Write out the data in full, exactly as shown.

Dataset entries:
::::

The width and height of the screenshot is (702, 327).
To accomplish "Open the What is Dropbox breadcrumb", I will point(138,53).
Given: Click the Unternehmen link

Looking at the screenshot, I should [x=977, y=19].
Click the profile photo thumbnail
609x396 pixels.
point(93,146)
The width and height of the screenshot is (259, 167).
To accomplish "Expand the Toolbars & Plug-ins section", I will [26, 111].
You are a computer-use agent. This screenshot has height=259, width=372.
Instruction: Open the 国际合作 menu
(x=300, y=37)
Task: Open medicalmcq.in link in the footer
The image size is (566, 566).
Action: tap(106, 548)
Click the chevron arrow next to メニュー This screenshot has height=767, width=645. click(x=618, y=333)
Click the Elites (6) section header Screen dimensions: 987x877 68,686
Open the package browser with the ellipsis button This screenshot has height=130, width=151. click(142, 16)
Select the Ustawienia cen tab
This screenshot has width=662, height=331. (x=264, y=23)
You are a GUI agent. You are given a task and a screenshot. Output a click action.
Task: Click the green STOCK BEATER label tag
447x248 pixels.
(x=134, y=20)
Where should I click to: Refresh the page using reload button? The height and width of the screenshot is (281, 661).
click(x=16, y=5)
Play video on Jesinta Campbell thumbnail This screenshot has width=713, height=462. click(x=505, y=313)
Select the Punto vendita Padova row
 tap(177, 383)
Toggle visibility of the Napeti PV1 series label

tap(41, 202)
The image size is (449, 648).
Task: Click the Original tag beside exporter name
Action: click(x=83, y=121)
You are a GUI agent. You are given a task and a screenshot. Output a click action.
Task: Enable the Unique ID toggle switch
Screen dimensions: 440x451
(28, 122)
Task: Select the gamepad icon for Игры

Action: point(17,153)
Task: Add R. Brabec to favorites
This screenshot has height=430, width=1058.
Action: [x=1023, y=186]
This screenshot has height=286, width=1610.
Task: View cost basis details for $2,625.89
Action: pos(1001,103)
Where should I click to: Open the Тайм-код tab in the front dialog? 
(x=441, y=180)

::::

OUTPUT OF THE TASK:
The width and height of the screenshot is (702, 327).
To accomplish "Open the What is Dropbox breadcrumb", I will point(138,53).
Given: Click the Unternehmen link

Looking at the screenshot, I should [x=977, y=19].
Click the profile photo thumbnail
609x396 pixels.
point(93,146)
The width and height of the screenshot is (259, 167).
To accomplish "Expand the Toolbars & Plug-ins section", I will [26, 111].
You are a computer-use agent. This screenshot has height=259, width=372.
Instruction: Open the 国际合作 menu
(x=300, y=37)
Task: Open medicalmcq.in link in the footer
The image size is (566, 566).
Action: tap(106, 548)
Click the chevron arrow next to メニュー This screenshot has height=767, width=645. click(x=618, y=333)
Click the Elites (6) section header Screen dimensions: 987x877 68,686
Open the package browser with the ellipsis button This screenshot has height=130, width=151. click(142, 16)
Select the Ustawienia cen tab
This screenshot has width=662, height=331. (x=264, y=23)
You are a GUI agent. You are given a task and a screenshot. Output a click action.
Task: Click the green STOCK BEATER label tag
447x248 pixels.
(x=134, y=20)
Where should I click to: Refresh the page using reload button? The height and width of the screenshot is (281, 661).
click(x=16, y=5)
Play video on Jesinta Campbell thumbnail This screenshot has width=713, height=462. click(x=505, y=313)
Select the Punto vendita Padova row
 tap(177, 383)
Toggle visibility of the Napeti PV1 series label

tap(41, 202)
The image size is (449, 648).
Task: Click the Original tag beside exporter name
Action: click(x=83, y=121)
You are a GUI agent. You are given a task and a screenshot. Output a click action.
Task: Enable the Unique ID toggle switch
Screen dimensions: 440x451
(28, 122)
Task: Select the gamepad icon for Игры

Action: point(17,153)
Task: Add R. Brabec to favorites
This screenshot has height=430, width=1058.
Action: [x=1023, y=186]
This screenshot has height=286, width=1610.
Task: View cost basis details for $2,625.89
Action: pos(1001,103)
Where should I click to: Open the Тайм-код tab in the front dialog? 
(x=441, y=180)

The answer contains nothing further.